Gesellschaft

Tod von Stéphane Hessel: Empört Euch, Himmeldonnerwetter nochmal

Artikel veröffentlicht am 27. Februar 2013
Artikel veröffentlicht am 27. Februar 2013
Stéphane Hessel, Résistance-Mitglied, Überlebender des KZ Buchenwald und Autor des Kurzessays Empört Euch! ist in der gestrigen Nacht im Alter von 95 Jahren verstorben. Wir jungen Europäer sind die Erben der Ideen dieses unerschöpflichen Verteidigers der Menschenrechte in Europa.

Wir werden uns wohl alle irgendwann einmal fragen, was wir nach unserem Tod hinterlassen werden. Jeder auf seinem ganz eigenen, bescheidenen Niveau. Stéphane Hessel hat kein Leben wie andere gelebt; er kam quasi schon als Kämpfernatur zur Welt. Ursprünglich in Berlin geboren, erhielt Hessel 1937 die französische Staatsbürgerschaft. Aufgrund seines Engagements in der französischen Résistance und seiner Positionen zur Zukunft illegaler Einwanderer und zum Israel-Palästina Konflikt, gilt Hessel als humanistischer und progressiver Patriot.

Dieser fortschrittliche Patriotismus wurde von der französischen Philosophin Simone Weil in ihrem Werk L’Enracinement (Die Verwurzelung) kurz nach dem Zweiten Weltkrieg theoretisch niedergeschrieben.
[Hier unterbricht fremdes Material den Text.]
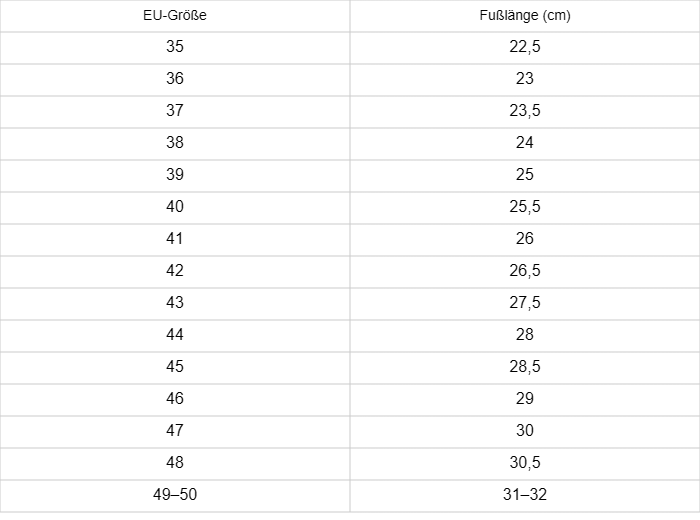Click the Fußlänge (cm) column header
The width and height of the screenshot is (700, 520).
525,16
Und ebendiese Liebe zum Heimatland hat denjenigen als Wegweiser gedient, die unaufhörlich die Werte der Aufklärung und der Résistance an die weitergaben, für die sich Patriotismus auf Rassentheorie reimte.

Ihr habt es längst verstanden. Mit 95 Jahren war Hessel vielleicht der letzte Vorkämpfer seiner Garde. Was jedoch bleibt, ist sein Appell, der in Europa auch zukünftig sein Echo finden wird. Es ist sicherlich kein Zufall, dass eine 32 Seiten lange Streitschrift, die manchmal sogar zum symbolischen Preis von einem Euro verscherbelt wurde, zum meistkommentierten, -verkauften und –gelesenen Buch 2011 werden konnte.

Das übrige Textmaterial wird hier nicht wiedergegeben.